Task instructions
Print exactly the lines below between the line holding "Task: Open the skin theme shirt icon" and the line holding "Given: Click the Pld column header", inclusive, and nothing more.

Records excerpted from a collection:
=-=-=

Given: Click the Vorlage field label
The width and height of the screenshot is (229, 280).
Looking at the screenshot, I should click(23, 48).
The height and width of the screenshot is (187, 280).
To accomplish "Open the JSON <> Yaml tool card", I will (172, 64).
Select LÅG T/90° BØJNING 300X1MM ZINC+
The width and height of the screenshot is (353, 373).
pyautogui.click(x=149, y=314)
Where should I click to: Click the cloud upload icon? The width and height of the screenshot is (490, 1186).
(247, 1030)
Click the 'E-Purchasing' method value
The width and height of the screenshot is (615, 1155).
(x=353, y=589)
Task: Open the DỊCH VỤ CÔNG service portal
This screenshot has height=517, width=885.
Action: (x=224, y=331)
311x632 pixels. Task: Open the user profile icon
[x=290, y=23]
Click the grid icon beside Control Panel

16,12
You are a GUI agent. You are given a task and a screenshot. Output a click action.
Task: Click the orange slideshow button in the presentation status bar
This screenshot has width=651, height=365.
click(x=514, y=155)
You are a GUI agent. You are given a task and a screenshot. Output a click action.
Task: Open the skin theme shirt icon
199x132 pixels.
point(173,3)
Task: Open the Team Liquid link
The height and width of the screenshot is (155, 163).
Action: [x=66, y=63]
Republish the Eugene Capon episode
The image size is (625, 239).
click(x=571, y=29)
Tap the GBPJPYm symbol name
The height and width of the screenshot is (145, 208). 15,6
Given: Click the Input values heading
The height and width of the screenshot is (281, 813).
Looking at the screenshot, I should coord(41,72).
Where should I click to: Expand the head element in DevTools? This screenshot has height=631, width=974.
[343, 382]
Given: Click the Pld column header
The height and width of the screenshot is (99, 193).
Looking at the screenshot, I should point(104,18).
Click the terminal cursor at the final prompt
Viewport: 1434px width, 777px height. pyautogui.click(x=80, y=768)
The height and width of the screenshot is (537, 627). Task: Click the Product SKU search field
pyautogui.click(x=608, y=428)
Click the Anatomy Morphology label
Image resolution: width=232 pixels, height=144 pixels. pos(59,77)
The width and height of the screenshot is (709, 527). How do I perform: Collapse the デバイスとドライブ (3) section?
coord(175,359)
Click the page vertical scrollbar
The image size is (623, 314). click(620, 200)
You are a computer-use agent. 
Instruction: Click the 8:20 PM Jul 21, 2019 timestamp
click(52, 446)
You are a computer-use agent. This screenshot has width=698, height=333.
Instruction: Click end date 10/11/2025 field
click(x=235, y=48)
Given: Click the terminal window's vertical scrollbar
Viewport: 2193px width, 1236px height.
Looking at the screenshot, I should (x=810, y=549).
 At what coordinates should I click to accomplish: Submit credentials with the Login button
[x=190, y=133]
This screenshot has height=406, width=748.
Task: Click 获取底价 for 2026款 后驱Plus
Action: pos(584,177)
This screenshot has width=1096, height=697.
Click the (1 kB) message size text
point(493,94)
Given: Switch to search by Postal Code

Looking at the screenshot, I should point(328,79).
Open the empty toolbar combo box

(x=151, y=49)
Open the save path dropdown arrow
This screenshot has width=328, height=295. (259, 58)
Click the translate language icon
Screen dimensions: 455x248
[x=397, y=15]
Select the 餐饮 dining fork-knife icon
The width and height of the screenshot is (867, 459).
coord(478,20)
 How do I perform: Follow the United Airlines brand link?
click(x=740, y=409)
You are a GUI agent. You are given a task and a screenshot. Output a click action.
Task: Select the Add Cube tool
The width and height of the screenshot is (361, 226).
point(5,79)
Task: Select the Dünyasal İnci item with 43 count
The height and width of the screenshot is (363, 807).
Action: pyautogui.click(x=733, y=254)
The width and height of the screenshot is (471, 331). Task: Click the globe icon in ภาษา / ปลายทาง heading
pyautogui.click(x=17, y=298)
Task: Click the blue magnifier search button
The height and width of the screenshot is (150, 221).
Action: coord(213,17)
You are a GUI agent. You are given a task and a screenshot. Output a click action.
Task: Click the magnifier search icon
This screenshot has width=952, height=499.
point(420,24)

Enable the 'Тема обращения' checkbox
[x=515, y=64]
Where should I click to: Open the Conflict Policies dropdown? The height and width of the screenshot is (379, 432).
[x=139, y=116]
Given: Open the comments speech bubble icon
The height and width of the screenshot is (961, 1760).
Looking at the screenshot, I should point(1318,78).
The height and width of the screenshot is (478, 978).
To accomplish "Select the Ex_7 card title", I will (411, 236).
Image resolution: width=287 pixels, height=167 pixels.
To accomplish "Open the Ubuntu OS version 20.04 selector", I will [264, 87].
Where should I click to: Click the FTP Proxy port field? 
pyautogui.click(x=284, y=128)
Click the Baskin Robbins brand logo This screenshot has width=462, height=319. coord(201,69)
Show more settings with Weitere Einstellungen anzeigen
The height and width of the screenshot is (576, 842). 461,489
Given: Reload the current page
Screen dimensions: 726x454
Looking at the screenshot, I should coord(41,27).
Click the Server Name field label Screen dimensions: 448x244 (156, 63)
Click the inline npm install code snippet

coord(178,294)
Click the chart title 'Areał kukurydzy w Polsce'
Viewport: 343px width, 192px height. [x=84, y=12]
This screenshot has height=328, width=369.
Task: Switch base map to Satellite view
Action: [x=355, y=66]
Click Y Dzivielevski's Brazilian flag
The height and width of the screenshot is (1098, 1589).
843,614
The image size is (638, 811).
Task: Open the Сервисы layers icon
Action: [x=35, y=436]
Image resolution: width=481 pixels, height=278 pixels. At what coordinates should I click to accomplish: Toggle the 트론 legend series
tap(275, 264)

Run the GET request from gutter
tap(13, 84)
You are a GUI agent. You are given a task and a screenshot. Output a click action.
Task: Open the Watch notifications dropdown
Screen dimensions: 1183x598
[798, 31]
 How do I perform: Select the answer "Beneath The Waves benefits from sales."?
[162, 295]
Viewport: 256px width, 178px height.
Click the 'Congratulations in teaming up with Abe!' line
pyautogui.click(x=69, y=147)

=-=-=

Task answer
Task: Open the skin theme shirt icon
199x132 pixels.
point(173,3)
Task: Open the Team Liquid link
The height and width of the screenshot is (155, 163).
Action: [x=66, y=63]
Republish the Eugene Capon episode
The image size is (625, 239).
click(x=571, y=29)
Tap the GBPJPYm symbol name
The height and width of the screenshot is (145, 208). 15,6
Given: Click the Input values heading
The height and width of the screenshot is (281, 813).
Looking at the screenshot, I should coord(41,72).
Where should I click to: Expand the head element in DevTools? This screenshot has height=631, width=974.
[343, 382]
Given: Click the Pld column header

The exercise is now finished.